### Supplied material:
========================
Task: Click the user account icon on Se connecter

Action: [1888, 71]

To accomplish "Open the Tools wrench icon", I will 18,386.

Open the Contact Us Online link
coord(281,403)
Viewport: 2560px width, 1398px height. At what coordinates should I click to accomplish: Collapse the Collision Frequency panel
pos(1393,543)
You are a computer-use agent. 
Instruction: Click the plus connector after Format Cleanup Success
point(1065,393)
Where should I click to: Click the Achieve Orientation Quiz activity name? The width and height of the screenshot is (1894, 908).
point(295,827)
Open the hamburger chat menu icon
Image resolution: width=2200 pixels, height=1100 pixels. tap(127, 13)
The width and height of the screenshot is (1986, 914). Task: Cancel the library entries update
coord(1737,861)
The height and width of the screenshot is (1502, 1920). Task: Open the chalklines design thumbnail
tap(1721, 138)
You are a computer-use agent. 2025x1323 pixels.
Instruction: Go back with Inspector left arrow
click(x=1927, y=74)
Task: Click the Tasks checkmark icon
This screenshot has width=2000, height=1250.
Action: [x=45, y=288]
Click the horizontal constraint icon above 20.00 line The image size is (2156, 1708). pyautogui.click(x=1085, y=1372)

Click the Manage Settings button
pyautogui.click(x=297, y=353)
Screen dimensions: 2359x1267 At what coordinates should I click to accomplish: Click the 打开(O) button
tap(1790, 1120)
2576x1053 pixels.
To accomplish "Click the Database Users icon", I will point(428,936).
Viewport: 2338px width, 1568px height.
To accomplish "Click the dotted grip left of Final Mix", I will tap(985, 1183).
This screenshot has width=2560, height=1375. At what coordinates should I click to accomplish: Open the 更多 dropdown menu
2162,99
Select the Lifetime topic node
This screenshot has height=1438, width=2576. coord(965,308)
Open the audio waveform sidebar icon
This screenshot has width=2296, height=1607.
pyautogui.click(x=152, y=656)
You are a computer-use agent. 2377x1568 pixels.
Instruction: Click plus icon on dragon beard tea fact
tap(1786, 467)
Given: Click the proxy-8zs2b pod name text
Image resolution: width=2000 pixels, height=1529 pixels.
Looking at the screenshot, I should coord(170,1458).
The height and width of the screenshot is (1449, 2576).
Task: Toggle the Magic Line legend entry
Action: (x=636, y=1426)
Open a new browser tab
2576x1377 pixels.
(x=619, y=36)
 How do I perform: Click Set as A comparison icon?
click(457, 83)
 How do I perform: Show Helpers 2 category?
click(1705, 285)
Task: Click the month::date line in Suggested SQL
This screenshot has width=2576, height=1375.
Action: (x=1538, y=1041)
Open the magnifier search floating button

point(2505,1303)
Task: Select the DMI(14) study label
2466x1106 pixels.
========================
### What needs to be done:
Set each line down exactly, starting with the one that contains "Viewport: 2338px width, 1568px height." and ending with the last line of the listing; add nothing else.

### Response box:
Viewport: 2338px width, 1568px height.
To accomplish "Click the dotted grip left of Final Mix", I will tap(985, 1183).
This screenshot has width=2560, height=1375. At what coordinates should I click to accomplish: Open the 更多 dropdown menu
2162,99
Select the Lifetime topic node
This screenshot has height=1438, width=2576. coord(965,308)
Open the audio waveform sidebar icon
This screenshot has width=2296, height=1607.
pyautogui.click(x=152, y=656)
You are a computer-use agent. 2377x1568 pixels.
Instruction: Click plus icon on dragon beard tea fact
tap(1786, 467)
Given: Click the proxy-8zs2b pod name text
Image resolution: width=2000 pixels, height=1529 pixels.
Looking at the screenshot, I should coord(170,1458).
The height and width of the screenshot is (1449, 2576).
Task: Toggle the Magic Line legend entry
Action: (x=636, y=1426)
Open a new browser tab
2576x1377 pixels.
(x=619, y=36)
 How do I perform: Click Set as A comparison icon?
click(457, 83)
 How do I perform: Show Helpers 2 category?
click(1705, 285)
Task: Click the month::date line in Suggested SQL
This screenshot has width=2576, height=1375.
Action: (x=1538, y=1041)
Open the magnifier search floating button

point(2505,1303)
Task: Select the DMI(14) study label
2466x1106 pixels.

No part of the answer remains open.